New Orleans: it is known for so many things, and it is my homeland. In New Orleans, we have so many unique inventions, like jazz music, jazz funerals, gumbo, the snow cone, big-city Mardi Gras, and more. And when it comes to a gastronomical culture, I cannot think of anywhere in the US with a greater love for eating and drinking than New Orleans. Great food, great drinks, and great company are so interwoven into New Orleans life and culture that it is hard to imagine a New Orleans without it.
But when it comes to culture, although New Orleans has invented many great things, it is also on the cutting edge of new trends from other places, like craft beer. Craft beer and micro-brewing have become very popular in the US in the past few decades, and New Orleans is no exception. As one of the oldest European cities in the New World, New Orleans has had the equivalent of micro-breweries for hundreds of years. But the Crescent City Brewhouse on Decatur Street is the first such brewery in 72 years, and still the only one in the French Quarter.
Like a traditional French brasserie, Crescent City (named after one of New Orleans’ nicknames, as the city is on a crescent-shaped bend in the Mississippi River), serves food and brews its own beer. The food for the most part is Louisiana cuisine, including crawfish étouffée, gumbo, raw oysters on the half shell, duck, and shrimp. The food is really good, but let’s be honest: it’s all about the beer.
Crescent City Brewhouse brews four regular beers, with frequent special brews as well. German brewmaster Wolfram Koehler’s four brews are named Black Forest, Weiss Beer, Red Stallion, and Pilsner. Each beer has its own style and characteristic.
Black Forest is basically a medium-dark stout. It uses roasted, malted grains and very little hops. It has a sweet, malty flavor with a sweet aroma. It pours a medium-thick head. It is good, and I would suggest pairing it with raw oysters or fried duck.
Weiss Beer, as the name suggests, is a wheat beer with a golden-amber color, a medium head, and a nose of mild fruit. It is unfiltered, producing a cloudy appearance. Tasty and German, it pairs well with fish.
Red Stallion is a Vienna-style ale that is close enough to an IPA to satisfy hop-heads like me. Reddish-orange in color, Red Stallion offers a lively, citrus aroma, and a hoppy, bitter, floral, and malty flavor.
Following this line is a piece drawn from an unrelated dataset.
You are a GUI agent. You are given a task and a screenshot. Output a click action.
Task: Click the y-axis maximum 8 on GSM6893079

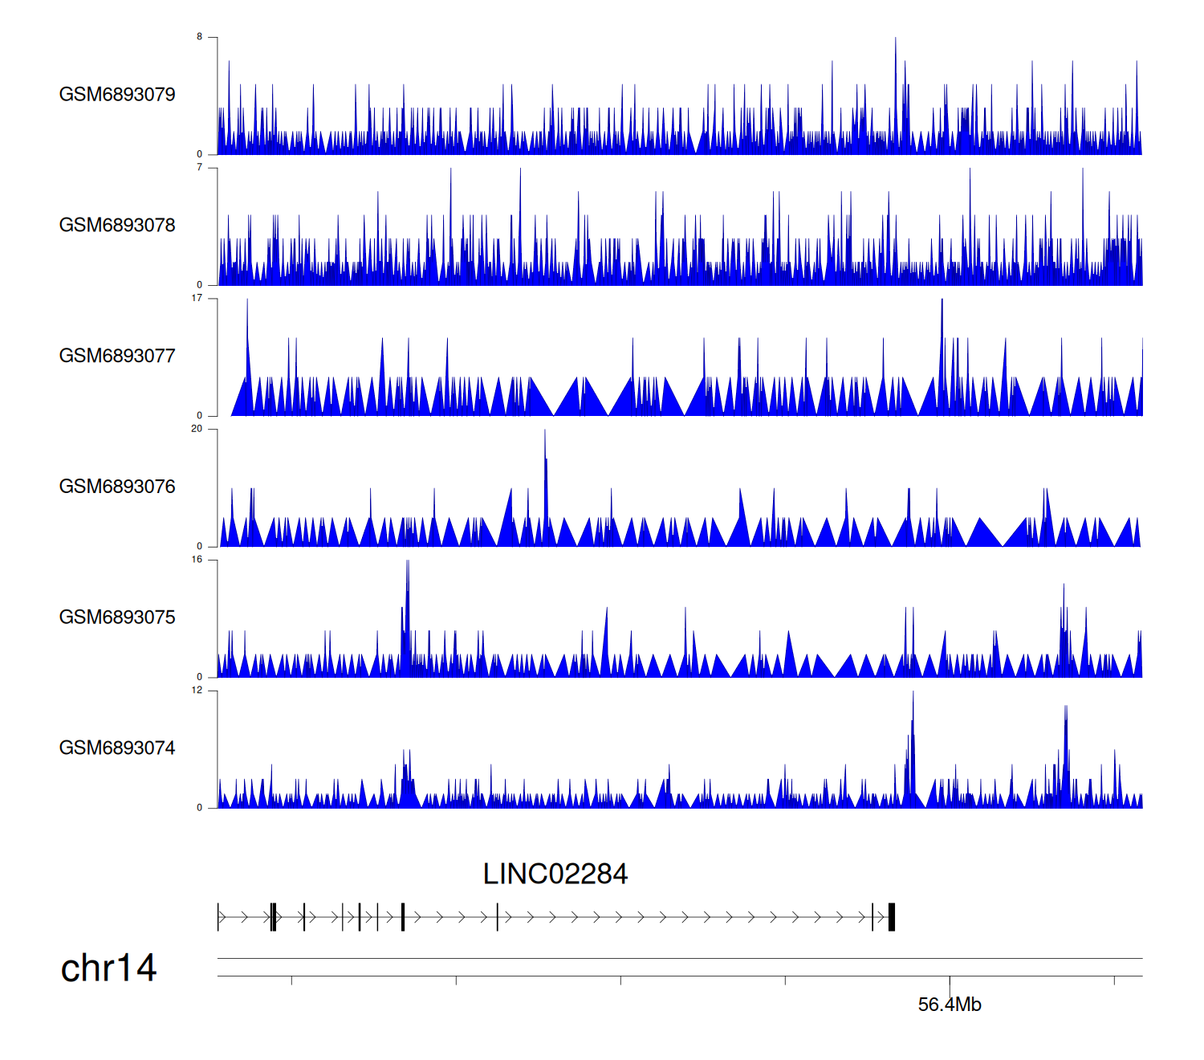(200, 37)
It pairs well with a spicy gumbo or jambalaya.
Pilsner keeps true to its name as a traditional lager. It is cold-fermented with top-fermenting yeast, producing a light, grainy flavor with undertones of flowers, and a floral, fruity bouquet. It pairs with traditional American fare, such as a thick, juicy hamburger.
All four of the beers are good, and the fact that they are brewed in-house by a German brewmaster makes the experience especially meaningful. If you spend time in New Orleans, be sure to make time to eat and drink at the Crescent City at 527 Decatur Street, and enjoy a few beers for me.